Can you pick up the blog post about building a Phantom of the Opera pole routine with Phoenix Kazree and carry it on from its last sentence?

## Source excerpt
╭──

The Phantom with Phoenix & Fontaine

2014/09/01 Posted by MsAJL

Andrea James Lui with Phoenix Kazree at West Australian Pole Camp

WA Pole Camp with Phoenix Kazree

I’ve just emerged from a bit of a pole dance rut… I spent April & May teaching nearly everyday all over the Greater Toronto Area in Ontario and it was just as Fontaine had said: leaving very little time for my own training. I became so invested in my students that their success became my primary source of joy!

So when US Pole Champion, Phoenix Kazree, was touring Toronto with The Lion King, I leapt at the chance to train with her – an hour per week for four weeks. I had taken her Signature Tricks workshop at West Australian Pole Camp and found her to be, not only an amazingly majestic dancer (Hello, Alvin Ailey!) but she was an extremely clear and concise instructor.

Fontaine had given me the idea for a really twisted and disturbing Phantom of The Opera inspired routine that I was preparing for Encore! Sydney Pole Show and Victorian Pole Championships, so with Phoenix’s musical theatre background, these sessions were the perfect opportunity to develop it. Our training started off with a bang as I eagerly devoured every trick and combo she threw at me – our first session yielded this fast spinning combo and high hopes of amazing things to come…

I wasn’t sure if we’d actually work on choreography together or just brainstorm some new tricks and combos, but when Phoenix showed up with all these amazing movement ideas for a creepy little doll, we were cooking! By the end of our time in Toronto together, we had an entire routine – only 2.5 minutes, but chock full of dynamic tricks and contorted creepy doll movement.

After flying back to Australia, I had three weeks to master our routine – experimenting with intentionally ugly flexed feet and hunched back… not to mention a slew of new tricks. And I remember asking Phoenix: what’s the biggest challenge when she choreographs for her clients? She said something along the lines of learning to communicate with somebody else’s movement vocabulary. I can imagine that everyone in their dreams moves like Phoenix Kazree, but in reality, even the seemingly simplest thing she does is wrought with years of dance training. It takes an incredibly beautiful dancer to dance an ugly character, so for my untrained self, it is challenge enough just to point my toes and straighten my legs.

╰──

## Given data
╭──

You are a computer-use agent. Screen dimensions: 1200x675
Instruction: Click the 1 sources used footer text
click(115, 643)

╰──
╭──

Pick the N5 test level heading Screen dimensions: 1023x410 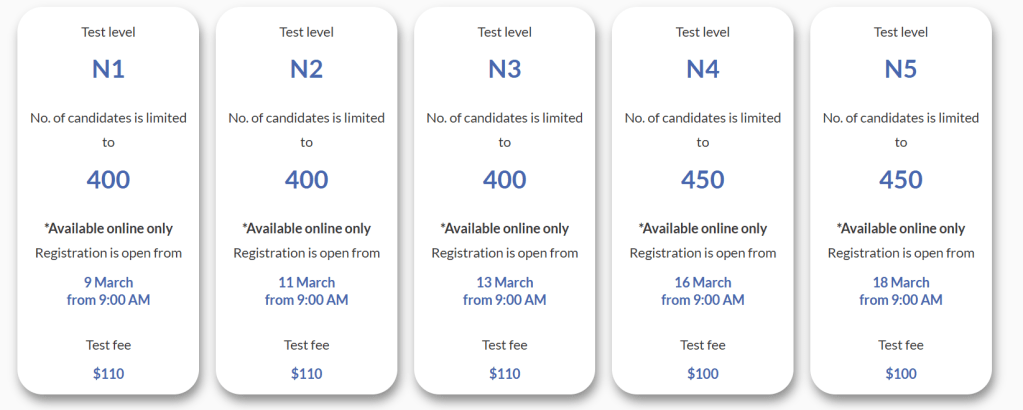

╰──

## Reply
I felt pretty married to our routine and loathed to change anything we’d created together – I really wanted to make Phoenix proud and do our work justice… but my attempts at ugliness for this creepy doll were a decade or two shy of looking intentional. So in the end, any flexed feet or hunched backs in these performances are entirely my own personal brand of ugly. But the changes didn’t stop there… During my jet lagged return to Oz, I felt as if I’d gained about 20 pounds on the plane ride and realized the poles were about two feet shorter than we’d planned – like looking in a cruel funhouse mirror. I immediately had to rework two of our taller combos to fit, but remained hopeful as I sorted out this more manageable split and shorter drop.

When Amy Hazel says, “That was awesome”, it gives you the confidence to keep trucking along. So I continued to rework, rearrange, and replace elements of the routine. Undeniably, I passed through times of despair and hopelessness, questioning my value, and lying uselessly on the floor like a log.

But about a week before Encore!, I’d finally worked out a manageable version of the routine and showed it to Fontaine – I remember her response like she knows who I am: she said, “I don’t want to tell you to start over again (*she did*)… but you might want to strip it down and put it together again.”

She pointed out that because the routine was absolutely non-stop motion (which is divinely signature Phoenix Kazree flow), there wasn’t a single trick that stood out and Fontaine didn’t once see my face. Considering that the single-most common response to my Rising Stars Flash Gordon routine was, “Oh my God, your face, hahahahaha!”, we took this to be a betrayal of what has become my theatrical style.

After the panic of one week to show subsided, I embraced Fontaine’s feedback with the relief of permission to do what had been lingering in the back of my mind anyway – I did indeed strip my routine and reassemble it with more space to breathe… and manifest some creepy doll-ishness!

I’ve got bootlegs and official videos from both Encore! and VPC, but because the spinning poles were pretty stiff at both shows, this view from the Pole Cleaner on the side is my favourite :)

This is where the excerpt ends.